- **Text passage**
● ● ● ●

91 deaths reported on Sunday

Published on Monday, January 4, 2021 | 5:00 am
 

Los Angeles County on Sunday reported 12,488 new cases of COVID-19 and 91 additional deaths, but also a slight decrease in the number of coronavirus patients in county hospitals.

A total of 7,544 COVID-19 patients were hospitalized with the virus, with 21% in intensive care, according to the Los Angeles County Department of Public Health. That’s a decrease from the 7,627 patients reported on Saturday.

The decrease in hospitalizations moves hospitals across the region closer to regaining 15 percent of their ICU capacity which is required for some Pasadena businesses to reopen. 

The county’s totals for the entire pandemic are now 818,639 cases and 10,773 fatalities.

The caseload has doubled in the past month.

Conditions remain dire at hospitals in the county, with ambulances waiting up to eight hours to off-load patients, leading to a shortage of paramedic crews on the streets and longer 911 response times.

● ● ● ●

- **Available data**
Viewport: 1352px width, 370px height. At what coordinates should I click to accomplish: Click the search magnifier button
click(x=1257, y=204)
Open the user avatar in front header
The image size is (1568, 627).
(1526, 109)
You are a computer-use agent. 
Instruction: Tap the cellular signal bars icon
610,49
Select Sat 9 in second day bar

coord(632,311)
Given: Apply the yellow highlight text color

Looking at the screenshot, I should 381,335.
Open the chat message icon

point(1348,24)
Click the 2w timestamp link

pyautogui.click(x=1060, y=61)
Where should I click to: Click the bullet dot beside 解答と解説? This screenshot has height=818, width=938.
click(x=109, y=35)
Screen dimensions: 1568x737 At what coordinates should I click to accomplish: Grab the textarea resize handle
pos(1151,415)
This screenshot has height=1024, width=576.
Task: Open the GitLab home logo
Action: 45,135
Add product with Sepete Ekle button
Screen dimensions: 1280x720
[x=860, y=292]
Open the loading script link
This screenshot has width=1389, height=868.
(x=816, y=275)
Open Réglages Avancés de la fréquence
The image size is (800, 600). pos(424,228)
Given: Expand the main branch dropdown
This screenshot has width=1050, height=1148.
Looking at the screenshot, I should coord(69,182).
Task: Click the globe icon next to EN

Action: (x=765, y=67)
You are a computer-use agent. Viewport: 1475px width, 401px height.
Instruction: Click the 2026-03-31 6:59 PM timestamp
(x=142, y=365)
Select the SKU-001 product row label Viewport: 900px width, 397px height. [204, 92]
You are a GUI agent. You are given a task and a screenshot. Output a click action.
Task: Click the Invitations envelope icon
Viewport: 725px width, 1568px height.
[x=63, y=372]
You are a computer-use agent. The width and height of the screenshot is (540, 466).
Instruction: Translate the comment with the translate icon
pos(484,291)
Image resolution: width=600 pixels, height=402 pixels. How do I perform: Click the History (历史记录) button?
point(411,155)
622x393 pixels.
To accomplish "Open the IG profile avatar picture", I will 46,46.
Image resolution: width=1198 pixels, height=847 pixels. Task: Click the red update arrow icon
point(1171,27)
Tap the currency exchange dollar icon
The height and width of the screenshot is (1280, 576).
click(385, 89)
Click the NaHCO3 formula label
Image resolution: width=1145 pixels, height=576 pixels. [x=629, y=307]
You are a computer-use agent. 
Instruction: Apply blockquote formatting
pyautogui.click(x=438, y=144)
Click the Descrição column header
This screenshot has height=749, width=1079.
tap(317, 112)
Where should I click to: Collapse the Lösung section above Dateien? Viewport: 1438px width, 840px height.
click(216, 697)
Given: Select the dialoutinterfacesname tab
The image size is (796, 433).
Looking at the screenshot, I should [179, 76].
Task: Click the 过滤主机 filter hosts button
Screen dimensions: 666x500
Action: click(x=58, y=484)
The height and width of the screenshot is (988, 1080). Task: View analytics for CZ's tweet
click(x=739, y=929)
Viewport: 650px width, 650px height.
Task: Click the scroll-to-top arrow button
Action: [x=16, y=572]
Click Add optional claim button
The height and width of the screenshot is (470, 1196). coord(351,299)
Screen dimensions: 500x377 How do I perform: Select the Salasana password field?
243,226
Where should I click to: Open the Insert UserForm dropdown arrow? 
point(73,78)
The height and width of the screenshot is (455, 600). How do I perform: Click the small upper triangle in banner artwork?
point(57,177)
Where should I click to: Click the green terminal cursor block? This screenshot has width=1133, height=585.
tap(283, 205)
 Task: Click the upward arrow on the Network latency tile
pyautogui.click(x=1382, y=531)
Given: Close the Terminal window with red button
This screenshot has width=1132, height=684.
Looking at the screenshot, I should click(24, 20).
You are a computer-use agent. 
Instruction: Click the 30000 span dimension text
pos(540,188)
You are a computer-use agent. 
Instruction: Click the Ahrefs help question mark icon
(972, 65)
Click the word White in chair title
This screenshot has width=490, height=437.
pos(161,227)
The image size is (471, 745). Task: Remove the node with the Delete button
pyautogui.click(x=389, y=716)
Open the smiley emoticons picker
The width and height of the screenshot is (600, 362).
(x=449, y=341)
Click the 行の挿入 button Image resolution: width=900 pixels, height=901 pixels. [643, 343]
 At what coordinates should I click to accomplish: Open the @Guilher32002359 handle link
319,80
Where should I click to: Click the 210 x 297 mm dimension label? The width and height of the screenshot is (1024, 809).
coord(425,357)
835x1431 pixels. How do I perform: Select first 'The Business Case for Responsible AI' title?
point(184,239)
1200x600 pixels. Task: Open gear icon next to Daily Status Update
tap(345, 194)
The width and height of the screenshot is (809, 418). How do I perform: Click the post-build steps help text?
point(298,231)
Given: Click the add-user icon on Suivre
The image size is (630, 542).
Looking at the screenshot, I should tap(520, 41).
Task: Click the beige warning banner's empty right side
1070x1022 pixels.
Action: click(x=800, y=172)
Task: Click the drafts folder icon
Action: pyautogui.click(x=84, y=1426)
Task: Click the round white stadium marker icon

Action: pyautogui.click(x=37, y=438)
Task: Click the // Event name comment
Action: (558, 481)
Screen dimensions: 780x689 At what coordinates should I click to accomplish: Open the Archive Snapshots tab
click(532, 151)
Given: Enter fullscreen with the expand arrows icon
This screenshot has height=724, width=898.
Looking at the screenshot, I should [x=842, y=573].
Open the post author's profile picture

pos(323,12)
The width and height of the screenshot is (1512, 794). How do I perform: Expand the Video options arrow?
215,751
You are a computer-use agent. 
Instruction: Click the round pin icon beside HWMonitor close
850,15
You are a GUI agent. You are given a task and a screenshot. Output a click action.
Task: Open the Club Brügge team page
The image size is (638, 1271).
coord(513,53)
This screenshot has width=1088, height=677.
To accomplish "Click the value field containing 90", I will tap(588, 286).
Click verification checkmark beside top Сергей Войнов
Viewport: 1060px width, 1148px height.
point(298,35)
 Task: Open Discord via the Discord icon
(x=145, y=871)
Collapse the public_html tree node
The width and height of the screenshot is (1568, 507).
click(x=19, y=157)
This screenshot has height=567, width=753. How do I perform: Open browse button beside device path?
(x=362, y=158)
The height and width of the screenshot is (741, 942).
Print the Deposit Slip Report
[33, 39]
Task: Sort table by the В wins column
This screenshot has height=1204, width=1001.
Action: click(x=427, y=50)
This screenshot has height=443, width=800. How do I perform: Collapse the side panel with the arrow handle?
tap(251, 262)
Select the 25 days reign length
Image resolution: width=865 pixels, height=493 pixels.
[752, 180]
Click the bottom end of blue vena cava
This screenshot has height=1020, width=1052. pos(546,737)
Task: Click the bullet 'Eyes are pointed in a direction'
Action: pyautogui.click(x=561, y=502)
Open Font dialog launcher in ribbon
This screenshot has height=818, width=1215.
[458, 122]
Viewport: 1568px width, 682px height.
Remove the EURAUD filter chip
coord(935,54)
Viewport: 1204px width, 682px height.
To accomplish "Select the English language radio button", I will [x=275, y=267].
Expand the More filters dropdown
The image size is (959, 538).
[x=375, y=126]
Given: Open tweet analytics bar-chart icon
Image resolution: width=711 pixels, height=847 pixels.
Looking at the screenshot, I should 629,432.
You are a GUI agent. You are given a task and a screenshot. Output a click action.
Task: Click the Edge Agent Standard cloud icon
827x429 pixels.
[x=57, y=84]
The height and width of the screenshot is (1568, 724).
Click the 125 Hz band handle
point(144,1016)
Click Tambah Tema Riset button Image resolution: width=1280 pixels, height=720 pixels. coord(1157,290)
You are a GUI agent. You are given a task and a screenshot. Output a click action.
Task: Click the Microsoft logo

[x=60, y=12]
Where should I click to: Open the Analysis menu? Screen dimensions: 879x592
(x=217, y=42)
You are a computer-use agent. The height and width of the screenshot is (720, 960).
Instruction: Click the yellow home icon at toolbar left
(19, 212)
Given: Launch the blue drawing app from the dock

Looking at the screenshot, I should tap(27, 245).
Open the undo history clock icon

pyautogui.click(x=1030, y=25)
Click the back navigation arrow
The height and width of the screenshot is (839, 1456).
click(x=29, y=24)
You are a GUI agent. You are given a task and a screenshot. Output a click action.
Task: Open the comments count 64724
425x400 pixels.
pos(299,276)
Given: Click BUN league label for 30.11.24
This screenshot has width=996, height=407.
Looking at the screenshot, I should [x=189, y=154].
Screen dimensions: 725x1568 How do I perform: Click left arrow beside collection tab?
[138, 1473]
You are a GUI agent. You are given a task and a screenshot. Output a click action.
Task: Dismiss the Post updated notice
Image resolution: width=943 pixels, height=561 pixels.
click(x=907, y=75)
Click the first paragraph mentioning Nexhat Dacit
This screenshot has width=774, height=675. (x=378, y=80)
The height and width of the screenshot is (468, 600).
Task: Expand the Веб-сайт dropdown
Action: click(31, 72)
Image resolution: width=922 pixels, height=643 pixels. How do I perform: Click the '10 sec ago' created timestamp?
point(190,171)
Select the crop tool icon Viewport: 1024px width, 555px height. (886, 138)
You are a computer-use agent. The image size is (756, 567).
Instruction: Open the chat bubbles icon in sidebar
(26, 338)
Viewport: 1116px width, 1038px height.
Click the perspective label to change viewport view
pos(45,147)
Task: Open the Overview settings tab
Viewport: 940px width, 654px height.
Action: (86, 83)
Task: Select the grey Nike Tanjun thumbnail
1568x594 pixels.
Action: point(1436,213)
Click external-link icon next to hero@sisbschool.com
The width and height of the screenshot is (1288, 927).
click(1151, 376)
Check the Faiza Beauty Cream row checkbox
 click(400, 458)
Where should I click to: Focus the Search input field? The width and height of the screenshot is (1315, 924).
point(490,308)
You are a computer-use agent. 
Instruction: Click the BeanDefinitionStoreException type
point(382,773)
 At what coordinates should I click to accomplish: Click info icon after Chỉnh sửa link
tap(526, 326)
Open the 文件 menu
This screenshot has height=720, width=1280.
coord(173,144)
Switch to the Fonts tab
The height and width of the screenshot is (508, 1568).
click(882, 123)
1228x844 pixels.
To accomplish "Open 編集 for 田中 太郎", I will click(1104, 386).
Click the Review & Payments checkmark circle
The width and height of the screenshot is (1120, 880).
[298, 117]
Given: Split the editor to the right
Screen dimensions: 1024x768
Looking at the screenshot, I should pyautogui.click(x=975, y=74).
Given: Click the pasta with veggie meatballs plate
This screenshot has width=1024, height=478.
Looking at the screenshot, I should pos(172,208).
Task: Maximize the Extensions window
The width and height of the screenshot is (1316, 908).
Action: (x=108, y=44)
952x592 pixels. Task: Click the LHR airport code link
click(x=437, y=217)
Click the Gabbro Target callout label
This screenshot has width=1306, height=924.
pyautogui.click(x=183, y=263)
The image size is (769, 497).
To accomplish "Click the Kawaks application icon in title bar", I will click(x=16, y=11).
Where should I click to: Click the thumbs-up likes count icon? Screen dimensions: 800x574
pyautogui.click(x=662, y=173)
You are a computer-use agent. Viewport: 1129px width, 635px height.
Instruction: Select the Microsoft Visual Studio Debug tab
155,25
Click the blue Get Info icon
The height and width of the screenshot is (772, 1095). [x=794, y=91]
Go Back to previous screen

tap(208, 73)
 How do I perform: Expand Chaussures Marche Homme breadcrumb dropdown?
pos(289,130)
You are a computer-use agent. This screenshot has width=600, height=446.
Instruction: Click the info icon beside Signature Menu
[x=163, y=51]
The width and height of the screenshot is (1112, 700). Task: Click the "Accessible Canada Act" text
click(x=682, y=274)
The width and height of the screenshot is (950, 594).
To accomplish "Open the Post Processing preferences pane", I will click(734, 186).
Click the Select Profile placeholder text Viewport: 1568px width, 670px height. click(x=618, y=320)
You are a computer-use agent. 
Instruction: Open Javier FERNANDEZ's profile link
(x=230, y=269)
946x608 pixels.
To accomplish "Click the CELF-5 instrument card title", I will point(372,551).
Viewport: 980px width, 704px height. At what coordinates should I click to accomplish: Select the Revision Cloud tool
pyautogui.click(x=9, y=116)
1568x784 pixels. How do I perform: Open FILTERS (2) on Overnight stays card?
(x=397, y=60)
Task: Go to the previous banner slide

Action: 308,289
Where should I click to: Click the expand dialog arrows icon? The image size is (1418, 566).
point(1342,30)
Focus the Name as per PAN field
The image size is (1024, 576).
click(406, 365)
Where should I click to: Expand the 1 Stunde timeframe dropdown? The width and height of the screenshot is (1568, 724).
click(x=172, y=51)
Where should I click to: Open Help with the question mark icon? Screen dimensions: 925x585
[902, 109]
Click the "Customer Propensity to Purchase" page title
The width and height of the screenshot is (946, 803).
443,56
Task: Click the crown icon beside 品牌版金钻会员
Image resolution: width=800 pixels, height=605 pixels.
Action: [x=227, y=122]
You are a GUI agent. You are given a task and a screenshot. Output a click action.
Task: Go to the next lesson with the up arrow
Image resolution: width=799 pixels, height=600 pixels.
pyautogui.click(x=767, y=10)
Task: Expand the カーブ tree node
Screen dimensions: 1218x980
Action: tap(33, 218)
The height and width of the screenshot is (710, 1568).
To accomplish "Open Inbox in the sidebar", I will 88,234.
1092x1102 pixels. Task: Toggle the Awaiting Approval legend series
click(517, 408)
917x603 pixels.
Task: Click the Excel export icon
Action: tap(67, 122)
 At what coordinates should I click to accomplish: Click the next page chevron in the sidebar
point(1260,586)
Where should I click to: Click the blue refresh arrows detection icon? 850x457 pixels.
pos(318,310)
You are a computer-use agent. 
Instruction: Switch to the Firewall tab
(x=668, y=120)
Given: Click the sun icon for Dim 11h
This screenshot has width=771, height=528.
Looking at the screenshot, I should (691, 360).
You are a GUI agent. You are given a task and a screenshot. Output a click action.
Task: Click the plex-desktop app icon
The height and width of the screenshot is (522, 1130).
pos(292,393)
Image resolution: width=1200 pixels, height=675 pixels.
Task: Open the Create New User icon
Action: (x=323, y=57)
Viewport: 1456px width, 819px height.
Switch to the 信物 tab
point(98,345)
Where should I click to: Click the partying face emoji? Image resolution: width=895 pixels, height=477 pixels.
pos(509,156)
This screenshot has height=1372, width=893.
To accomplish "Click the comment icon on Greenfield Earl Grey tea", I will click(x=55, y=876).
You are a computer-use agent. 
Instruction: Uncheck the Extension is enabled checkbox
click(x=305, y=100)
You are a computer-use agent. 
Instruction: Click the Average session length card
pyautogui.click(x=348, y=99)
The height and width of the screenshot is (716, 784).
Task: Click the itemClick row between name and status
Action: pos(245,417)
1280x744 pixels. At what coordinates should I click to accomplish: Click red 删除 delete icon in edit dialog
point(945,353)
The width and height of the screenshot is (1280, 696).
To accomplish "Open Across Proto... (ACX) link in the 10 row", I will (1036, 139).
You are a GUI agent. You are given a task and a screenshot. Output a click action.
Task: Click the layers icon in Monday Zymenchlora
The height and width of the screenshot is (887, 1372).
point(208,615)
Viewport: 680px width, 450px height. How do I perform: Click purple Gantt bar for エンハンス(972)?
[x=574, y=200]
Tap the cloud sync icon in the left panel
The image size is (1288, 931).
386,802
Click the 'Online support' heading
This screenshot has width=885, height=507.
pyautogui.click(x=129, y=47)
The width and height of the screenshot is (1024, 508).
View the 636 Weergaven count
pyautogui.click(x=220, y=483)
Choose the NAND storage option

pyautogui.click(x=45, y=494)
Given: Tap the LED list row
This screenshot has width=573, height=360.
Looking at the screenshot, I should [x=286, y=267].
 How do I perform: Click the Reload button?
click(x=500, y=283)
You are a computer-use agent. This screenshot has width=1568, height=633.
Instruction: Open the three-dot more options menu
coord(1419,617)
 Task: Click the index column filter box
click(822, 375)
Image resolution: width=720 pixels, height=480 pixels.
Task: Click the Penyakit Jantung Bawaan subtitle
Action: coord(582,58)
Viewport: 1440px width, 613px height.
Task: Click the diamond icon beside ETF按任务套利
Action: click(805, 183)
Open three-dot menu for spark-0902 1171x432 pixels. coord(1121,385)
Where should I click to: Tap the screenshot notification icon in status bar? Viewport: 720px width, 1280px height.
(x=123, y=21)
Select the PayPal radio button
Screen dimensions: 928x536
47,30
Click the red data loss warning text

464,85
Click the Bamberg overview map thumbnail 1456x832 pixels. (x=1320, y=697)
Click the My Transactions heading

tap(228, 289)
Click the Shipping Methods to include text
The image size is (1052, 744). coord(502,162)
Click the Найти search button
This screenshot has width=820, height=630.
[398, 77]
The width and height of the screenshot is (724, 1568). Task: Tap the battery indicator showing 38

● ● ● ●

Write out the entire Los Angeles County COVID-19 report word for word, from its headline to its final sentence.

- **Exercise response**
91 deaths reported on Sunday

Published on Monday, January 4, 2021 | 5:00 am
 

Los Angeles County on Sunday reported 12,488 new cases of COVID-19 and 91 additional deaths, but also a slight decrease in the number of coronavirus patients in county hospitals.

A total of 7,544 COVID-19 patients were hospitalized with the virus, with 21% in intensive care, according to the Los Angeles County Department of Public Health. That’s a decrease from the 7,627 patients reported on Saturday.

The decrease in hospitalizations moves hospitals across the region closer to regaining 15 percent of their ICU capacity which is required for some Pasadena businesses to reopen. 

The county’s totals for the entire pandemic are now 818,639 cases and 10,773 fatalities.

The caseload has doubled in the past month.

Conditions remain dire at hospitals in the county, with ambulances waiting up to eight hours to off-load patients, leading to a shortage of paramedic crews on the streets and longer 911 response times.